ThinkPad L15 Gen 3のIntelでDisplayPortまたはThunderboltのリフレッシュレートを60Hzに設定できない
これはBIOSをバージョン1.26以降にアップデートすることで修正されます。
DisplayLinkの外部ディスプレイが動作しない
DisplayLink搭載モニターが動作しない場合、Out-Of-TreeのDisplayLink ドライバーが必要になる場合があります。 参照先: Synaptics - Ubuntu Driver Download(英語)
Synapticsから synaptics-repository-keyring.deb
をダウンロードして実行します:
sudo apt install synaptics-repository-keyring.deb
sudo apt update
sudo apt install displaylink-driver
システムを再起動します。
Realtek NICでNICパラメータを構成できない
デフォルトのアップストリームドライバーは、速度、オートネグ、フロー制御、およびその他のパラメータの変更をサポートしていません。 変更が必要な場合は、Out-Of-Treeのドライバーが必要です:
git clone https://github.com/wget/realtek-r8152-linux
cd realtek-r8152-linux
sudo make all
initramfsの更新が必要な場合があります。Ubuntuの場合:
sudo depmod -a
sudo update-initramfs -u
Thunderbolt 4ドックでWake-on-LAN機能が動作しない
サスペンドまたは電源オフの場合、WOLマジックパケットが期待どおりにホストを再開しません。

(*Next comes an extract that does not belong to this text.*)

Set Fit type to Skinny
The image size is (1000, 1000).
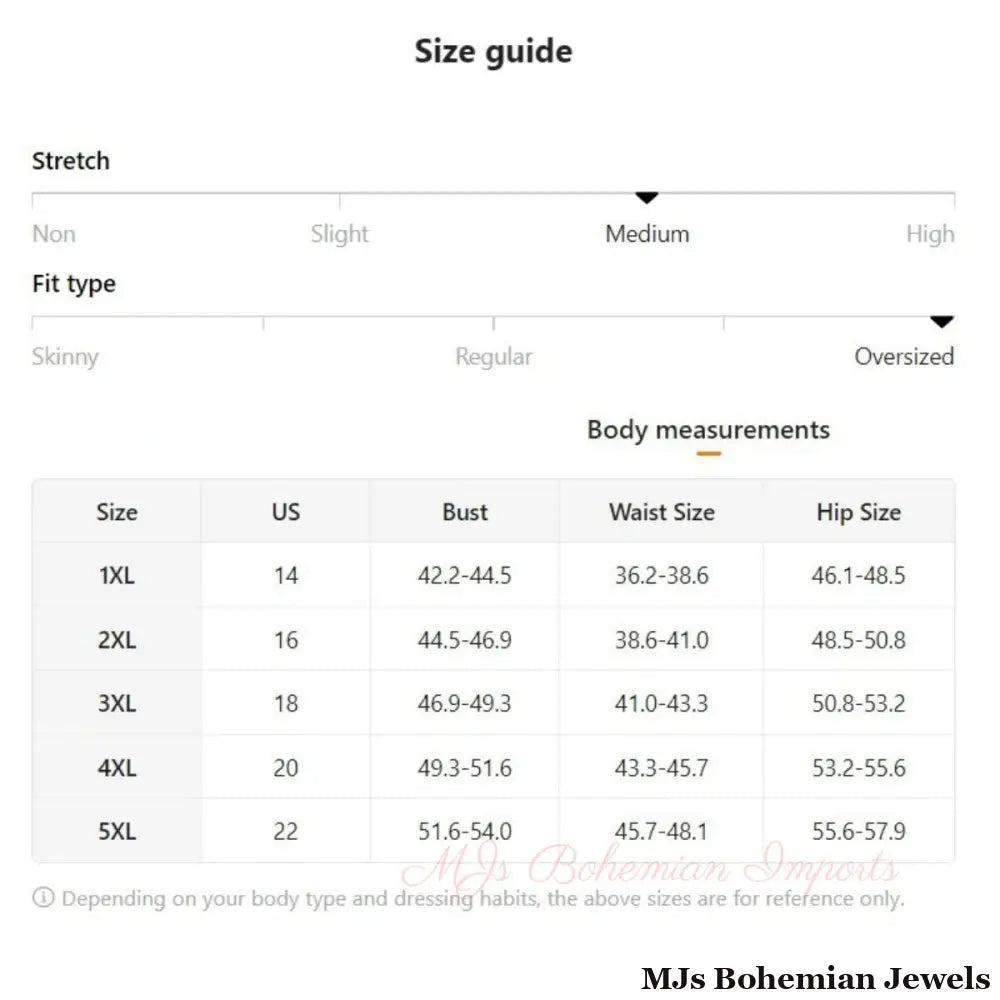[65, 357]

サスペンド時、Intel vPROシステムのみが影響を受けます。これは、ドックでIntelネットワークインターフェイスを使用しているためです。
回避策の1つは、BIOSでAMTを無効にすることで、これによりシステムは正常に動作するRealtek NICインターフェイスを使用するようになります。

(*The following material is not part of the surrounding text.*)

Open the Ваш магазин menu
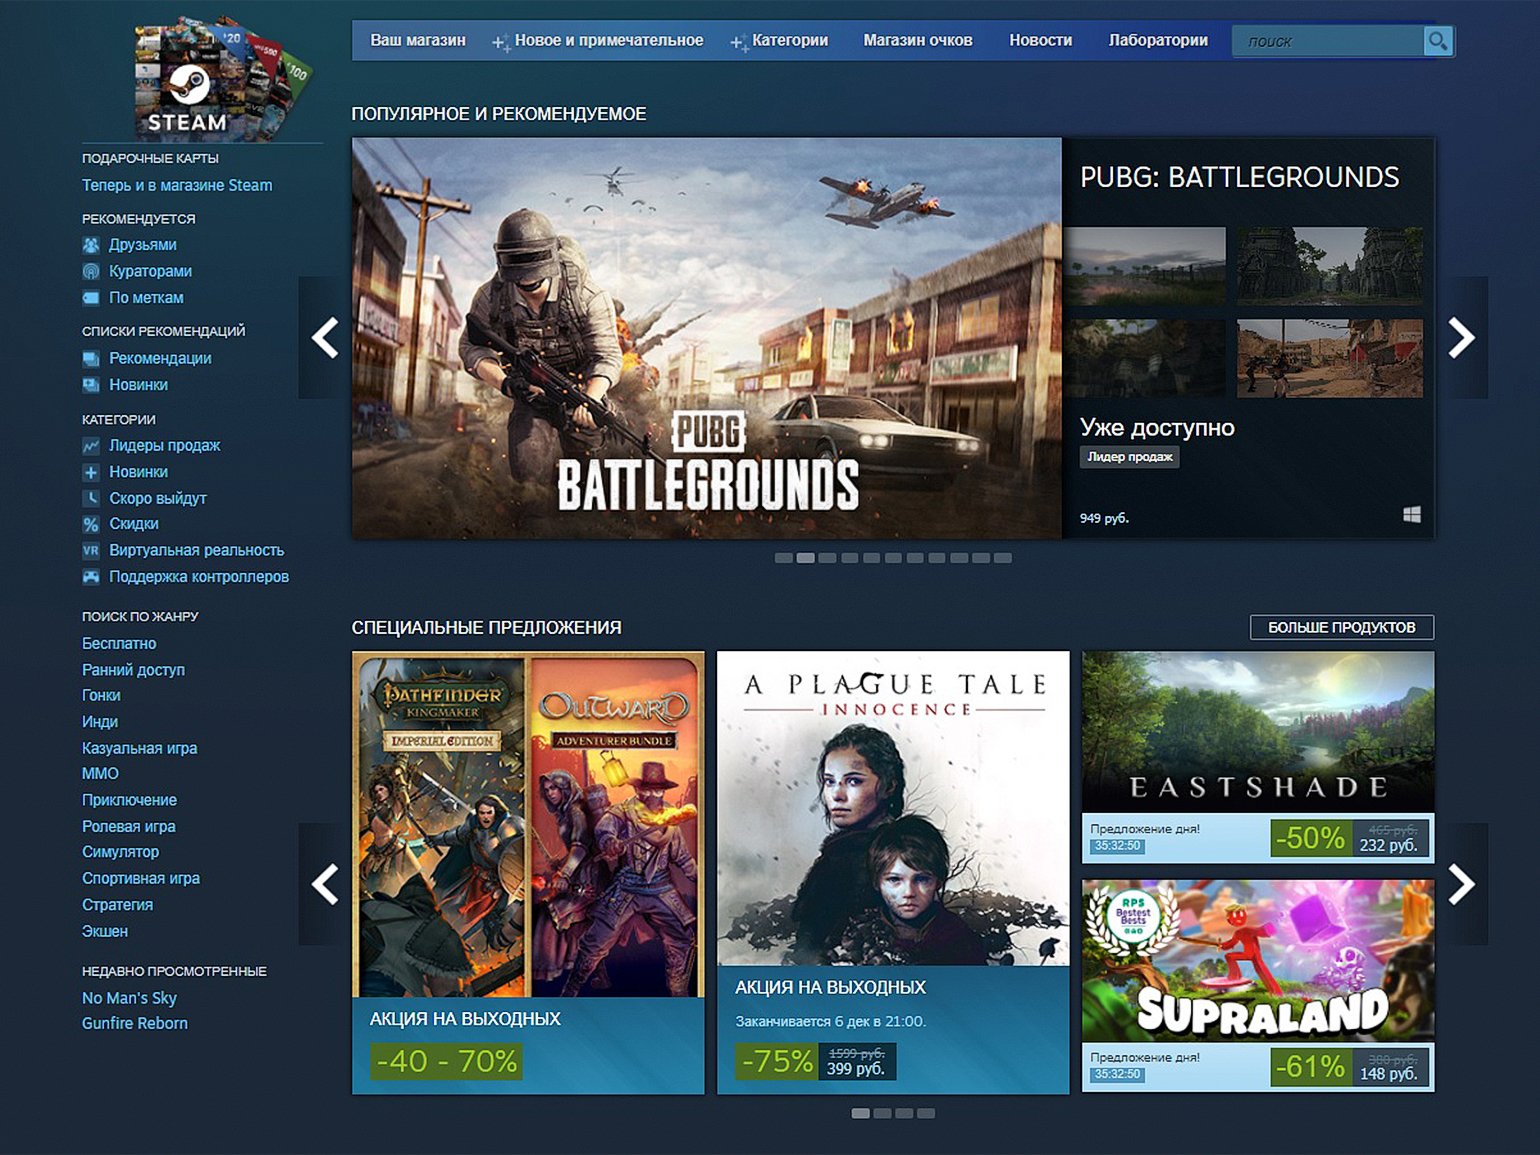Screen dimensions: 1540x1155 (x=418, y=41)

ドックのファームウェアを1.0.16にアップデートすると、この問題も解決しますが、MACパススルーは無効にする必要があります。
システムの電源がオフ (S5) になっている場合、Intel vProベースのプラットフォームにはドックファームウェア1.0.16が必要です。非Intel vProの場合は、ツリー外のRealtekドライバーが必要です。これは次から取得できます: [github] realtek-r8152-linux(英語) バージョン2.17.1以降が必要です。

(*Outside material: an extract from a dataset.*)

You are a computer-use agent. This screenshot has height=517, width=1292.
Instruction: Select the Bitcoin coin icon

ドライバーのビルド方法については、上記「Realtek NICでNICパラメータを構成できない」の情報を参照してください。 ただし、make all コマンドを実行する前に、Makefileを編集し、EXTRA_CFLAGS += -DRTL8152_S5_WOL
のコメントを解除してください。
シングルモードは、2台以上の外部モニターでは動作しません。
これはUbuntuの制限です。シングルモードでは、接続できる外部モニターは1台だけです。